I was reading Dean Baker’s excellent post today on high speed trading. My initial reaction was that this was simply theft, high frequency traders supply absolutely no value to anyone but reduce the gains made by legitimate traders.
The first comment, however, made me think. SteveB asks “I don’t understand how the tax solves the problem. Wouldn’t it just increase the spread between buy and sell prices, and make the exchange even less efficient?†This would be an instance where the government and private thieves are doing almost exactly the same thing. So why are they different?
An easy way to answer this is to compare what the government does to overhead. While the private thieves are simply skimming other peoples money a new government tax is more like a business adjusting how it applies overhead across its various business units. The new tax assigns more of society’s cost to the trading sector while allocating the costs away from other productive activities.
While perhaps not the best way to describe government’s role, the overhead analogy does bear a certain appeal for communicating government’s role to the business minded. As organizations grow larger and more complex their direct costs tend to decline while overhead increases. A local mechanic shop is likely to have very high direct costs and low overhead compared to a company like Ford, yet Ford will be far more efficient despite so much of its costs accruing to overhead.

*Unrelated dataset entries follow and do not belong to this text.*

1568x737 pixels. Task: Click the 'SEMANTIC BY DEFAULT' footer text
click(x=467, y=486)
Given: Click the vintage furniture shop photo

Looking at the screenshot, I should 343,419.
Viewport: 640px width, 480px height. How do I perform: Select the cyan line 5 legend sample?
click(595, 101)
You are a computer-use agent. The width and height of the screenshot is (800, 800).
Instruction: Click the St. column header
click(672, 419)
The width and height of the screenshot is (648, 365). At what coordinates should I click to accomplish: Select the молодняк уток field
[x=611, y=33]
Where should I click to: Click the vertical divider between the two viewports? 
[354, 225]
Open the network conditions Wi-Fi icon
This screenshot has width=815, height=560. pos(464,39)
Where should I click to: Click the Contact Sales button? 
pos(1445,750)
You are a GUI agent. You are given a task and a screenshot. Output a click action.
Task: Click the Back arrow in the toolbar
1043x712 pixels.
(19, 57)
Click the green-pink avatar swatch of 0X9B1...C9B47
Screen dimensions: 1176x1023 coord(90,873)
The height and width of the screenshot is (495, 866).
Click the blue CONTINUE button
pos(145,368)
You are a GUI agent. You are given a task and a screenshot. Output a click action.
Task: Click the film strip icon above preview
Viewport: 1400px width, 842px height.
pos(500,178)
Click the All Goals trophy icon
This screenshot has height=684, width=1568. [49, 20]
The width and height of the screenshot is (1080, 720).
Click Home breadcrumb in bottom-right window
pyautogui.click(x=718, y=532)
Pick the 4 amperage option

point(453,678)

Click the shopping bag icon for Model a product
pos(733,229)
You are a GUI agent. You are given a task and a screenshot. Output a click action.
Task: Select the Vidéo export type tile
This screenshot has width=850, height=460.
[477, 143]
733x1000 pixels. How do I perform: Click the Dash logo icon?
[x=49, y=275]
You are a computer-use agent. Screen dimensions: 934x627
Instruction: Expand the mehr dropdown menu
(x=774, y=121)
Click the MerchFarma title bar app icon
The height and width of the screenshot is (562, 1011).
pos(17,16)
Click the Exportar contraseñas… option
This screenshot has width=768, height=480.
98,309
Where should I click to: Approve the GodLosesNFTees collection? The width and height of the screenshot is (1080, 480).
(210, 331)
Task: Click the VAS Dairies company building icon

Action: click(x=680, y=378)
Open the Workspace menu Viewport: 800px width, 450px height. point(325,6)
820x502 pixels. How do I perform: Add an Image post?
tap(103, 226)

Something similar is happening as government’s role expands. Modern society is vastly larger and more complicated than it was a few centuries ago. Modern businesses require employees with a much larger capital investment, does anyone think the graduates of a one room schoolhouse would be qualified for a Wall Street trading job? Modern capital markets are vastly more complex and trust between corporations requires a much more active oversight role today than it did in the past. I could go on ad nauseam, but the basic point is that modern businesses exist today only as a result of a large supply of social and institutional capital. Without this capital many would still exist but in a much smaller and less productive form.